→ Required action:
Transcribe every line from the one containing "Task: Click the" through the end of the records below, exactly, but not the pictures.
*** Data for this task
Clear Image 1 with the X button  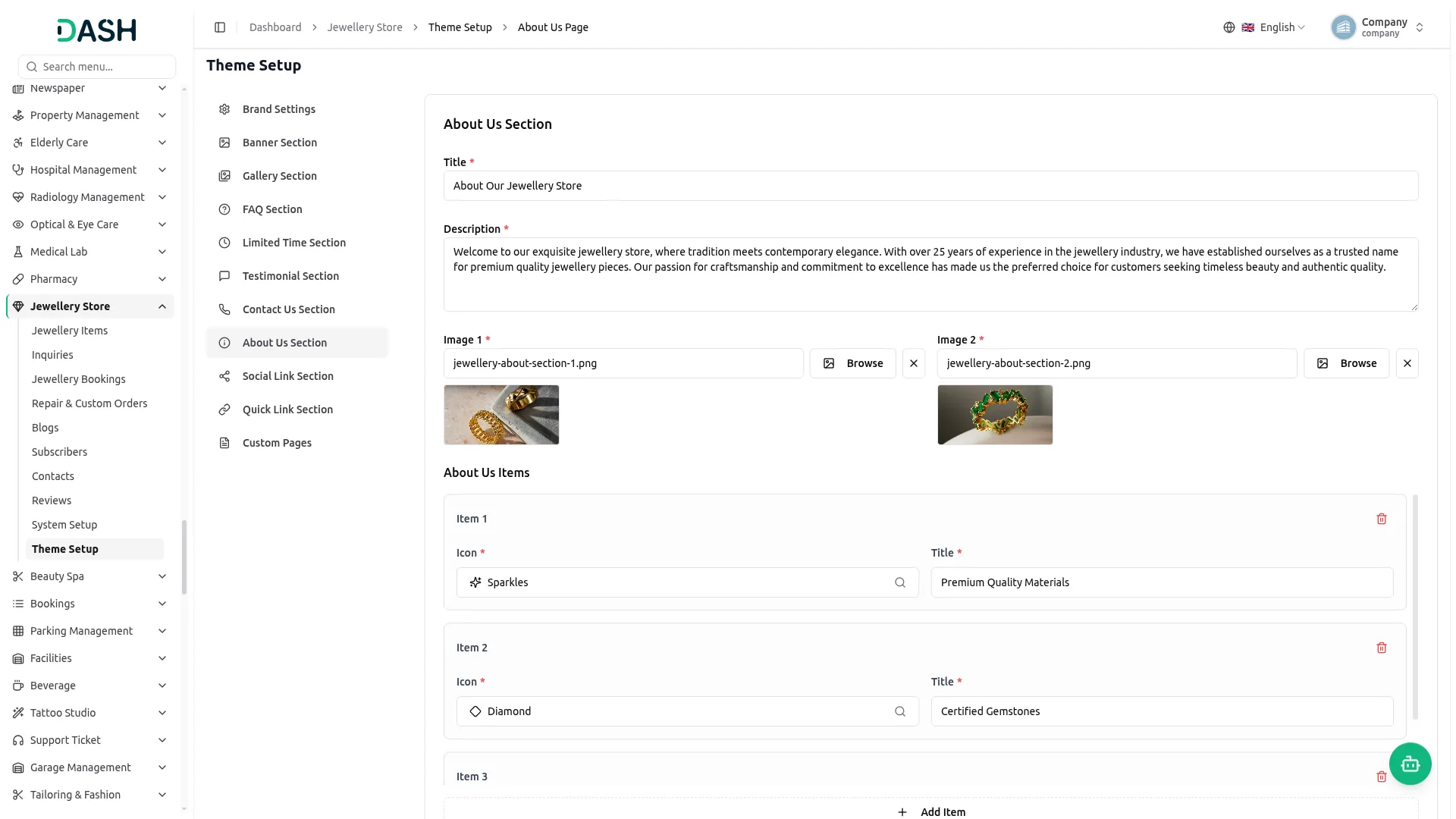913,363
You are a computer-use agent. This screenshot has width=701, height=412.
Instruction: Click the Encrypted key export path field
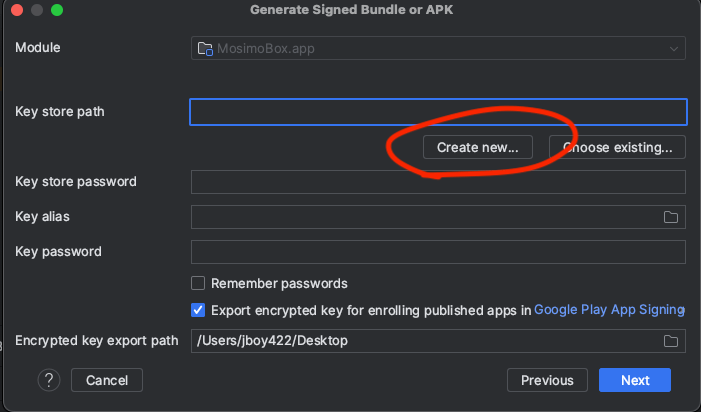[x=425, y=341]
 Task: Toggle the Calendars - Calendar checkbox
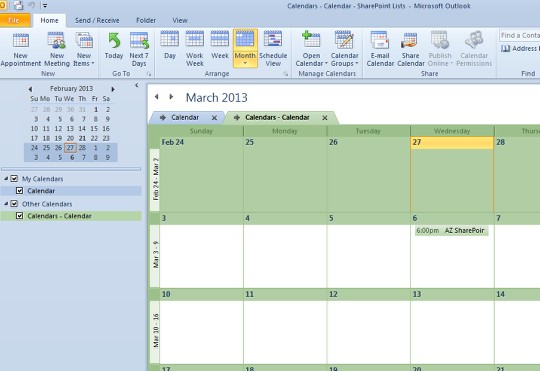(x=20, y=216)
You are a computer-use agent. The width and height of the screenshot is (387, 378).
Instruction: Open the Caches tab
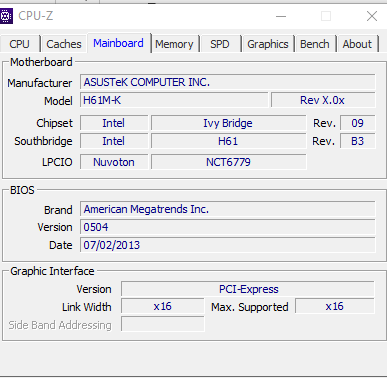64,44
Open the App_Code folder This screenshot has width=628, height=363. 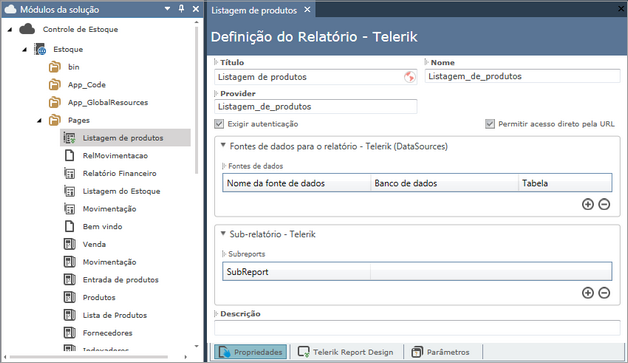(x=87, y=85)
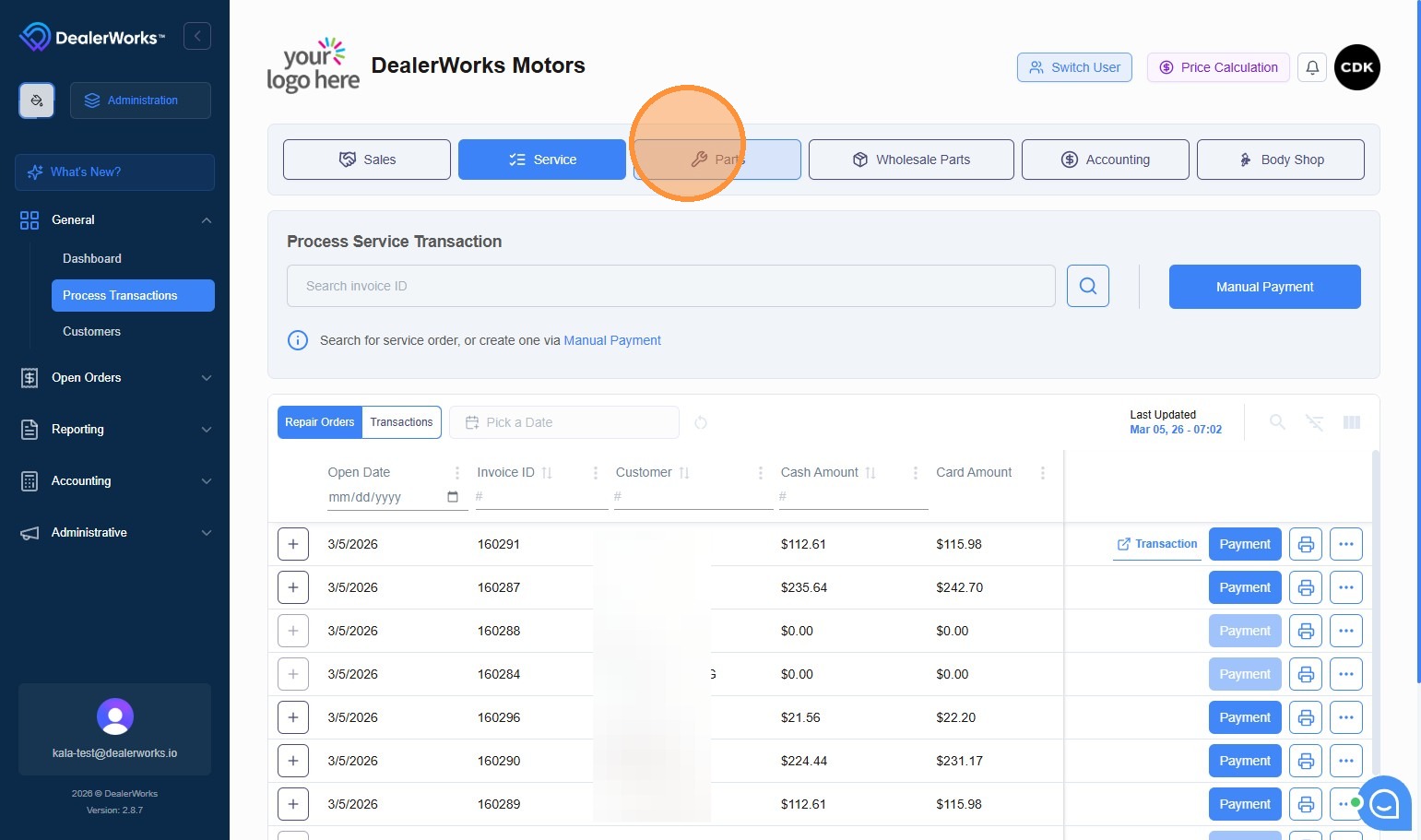Click the search invoice magnifier button

click(x=1088, y=286)
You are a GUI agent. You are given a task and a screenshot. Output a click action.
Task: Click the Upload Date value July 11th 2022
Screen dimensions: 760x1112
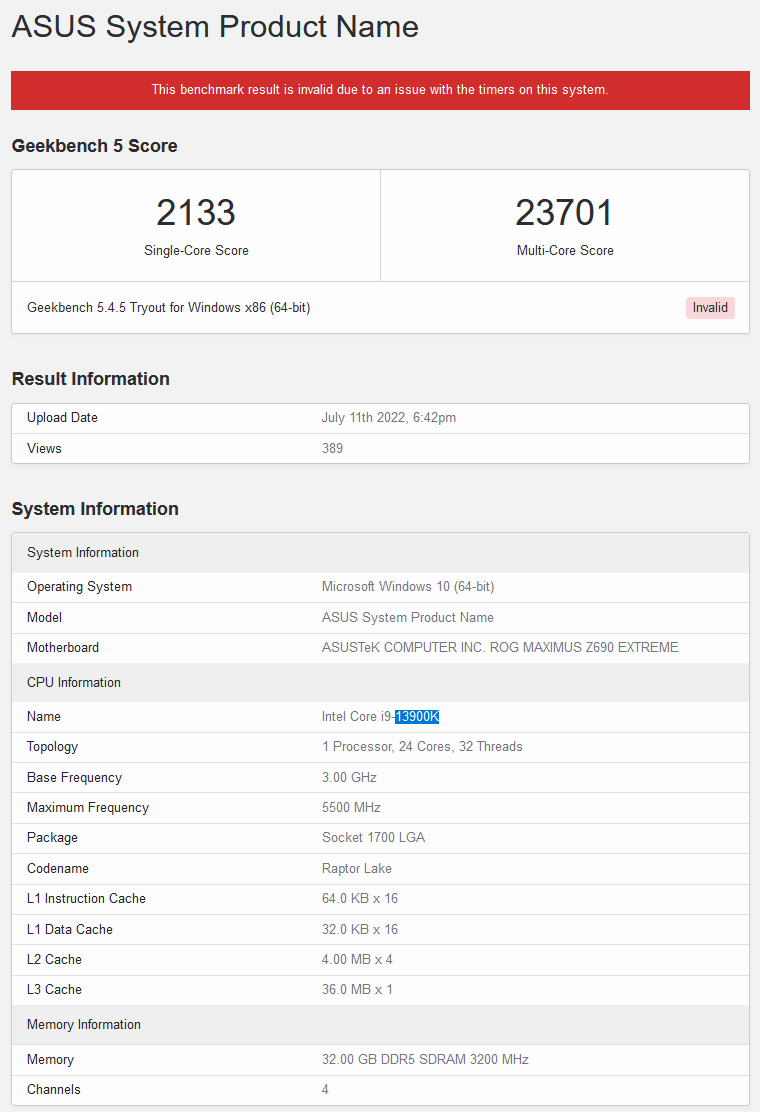pos(388,418)

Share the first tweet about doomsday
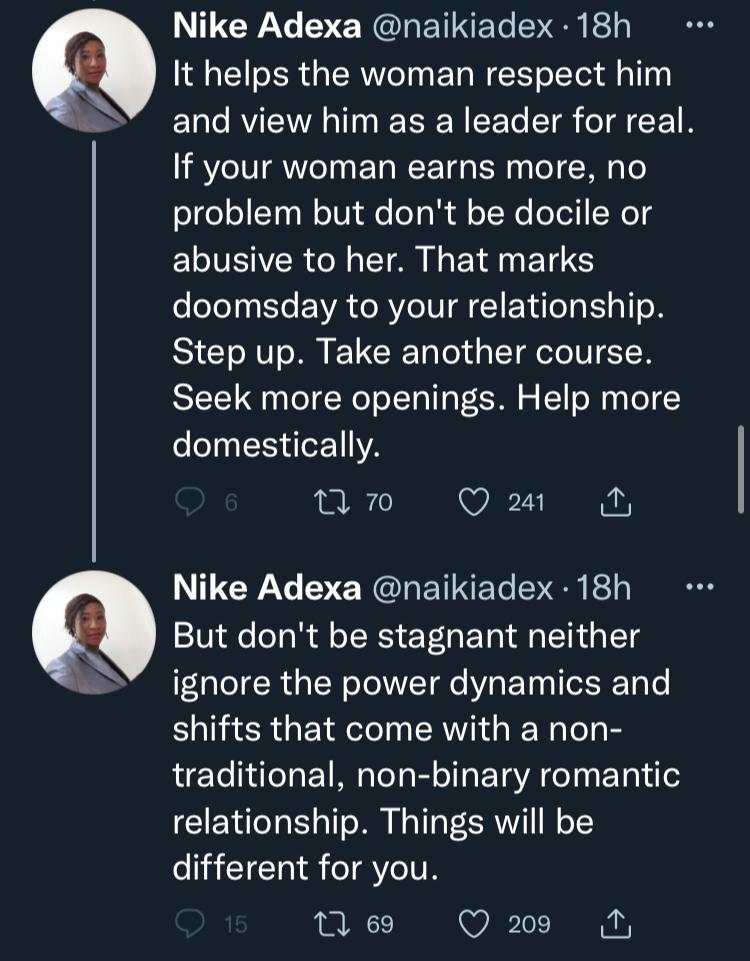(x=617, y=502)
******
→ Response area:
Task: Click the Upload Date value July 11th 2022
Screen dimensions: 760x1112
pos(388,418)

Share the first tweet about doomsday
(x=617, y=502)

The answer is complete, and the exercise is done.